‘Don’t exclude sicklers’
THE Sickle Cell Support Foundation of Jamaica is calling on the Ministry of Health to ensure equity is demonstrated when considering the groups of people who can benefit from subsidies through the use of the National Health Fund (NHF) card.
The Foundation, formerly the Sickle Cell Support Club of Jamaica, is contending that people living with sickle cell disease should also benefit from the subsidies, as the group is “unusually disadvantaged”.
The NHF card provides subsidies to beneficiaries of all ages for 15 chronic illnesses. The illnesses include: breast cancer, prostate cancer, hypertension, ischaemic heart disease, rheumatic fever/heart disease, high cholesterol, vascular disease, diabetes, epilepsy, major depression, glaucoma, psychosis, asthma, arthritis, benign prostatic hyperplasia.
“We need to consider people who have illnesses that have actually compromised their life chances and reduced their ability to become self-sustaining as adults, and that is the case with sickle cell disease,” President of the Sickle Cell Support Foundation of Jamaica Camille Daley told the Jamaica Observer in a recent interview.

=====

● **ACTIVITIES**:
A. In the article on sickle cell subsidies, what was the Sickle Cell Support Foundation of Jamaica formerly called?
B. Resume the article on sickle cell subsidies after its final sentence.
The entries come from a different source than the article on sickle cell subsidies.

=====

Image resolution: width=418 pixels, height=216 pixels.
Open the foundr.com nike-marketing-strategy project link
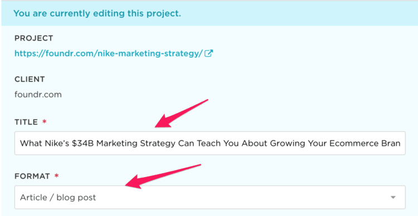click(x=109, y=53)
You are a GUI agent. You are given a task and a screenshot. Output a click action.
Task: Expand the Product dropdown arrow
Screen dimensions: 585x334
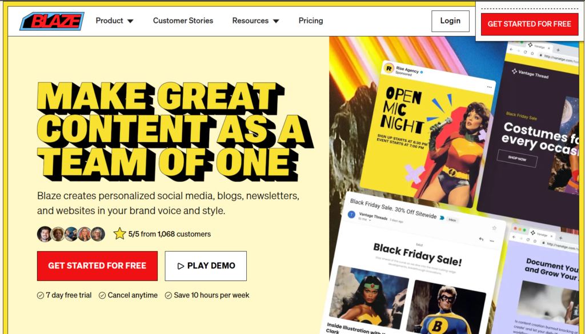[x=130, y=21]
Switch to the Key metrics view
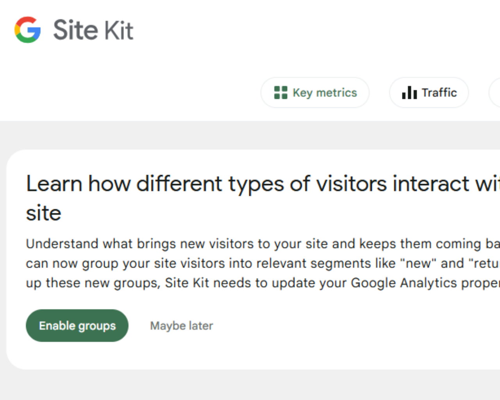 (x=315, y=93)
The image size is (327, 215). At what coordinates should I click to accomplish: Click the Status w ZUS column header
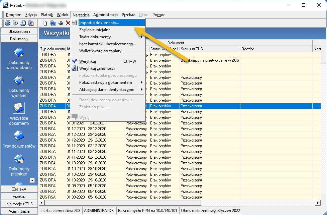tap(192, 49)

=====

● **WRITTEN ANSWERS**:
A. The Sickle Cell Support Club of Jamaica.

B.
She insisted that the Foundation is not opposed to any illness being on the NHF list, but said that sickle cell disease should not be excluded.
The president admitted that the health ministry announced last year that hydroxyurea would be added to the list of drugs subsidised through the NHF.
Daley said though welcomed, hydroxyurea, which is taken by patients who are assessed as being at risk for having a stroke or are very chronically ill, is not taken by most patients with sickle cell disease. Hydroxyurea increases the level of feotal haemoglobin in the blood and that helps to reduce the frequency of crises.
“…That’s not adequate because there are many other drugs, painkillers, antibiotics, drugs for breathing that patients need, and they come to us daily at our office at the Sickle Cell Unit asking for help to pay for these prescriptions, because many of the patients don’t have health insurance,” Daley shared.
She explained that one of the main complications with sickle cell disease is that patients experience painful crises so painkillers are needed and that antibiotics are needed, because sicklers have problems with ulcer infections, acute chest infections on a regular basis, pneumonia quite frequently.
“And also, some patients develop lung problems and they can’t get the drugs that are already on NHF for asthma, because we don’t have asthma, we have sickle cell,” Daley reasoned. “So, although we have asthmatic-type symptoms, we can’t access the subsidy.”
The president told Your Health Your Wealth that the Sickle Cell Unit has since compiled and submitted a list of frequently used drugs to be added for treatment of sickle cell disease to the Ministry of Health, and are awaiting a positive response.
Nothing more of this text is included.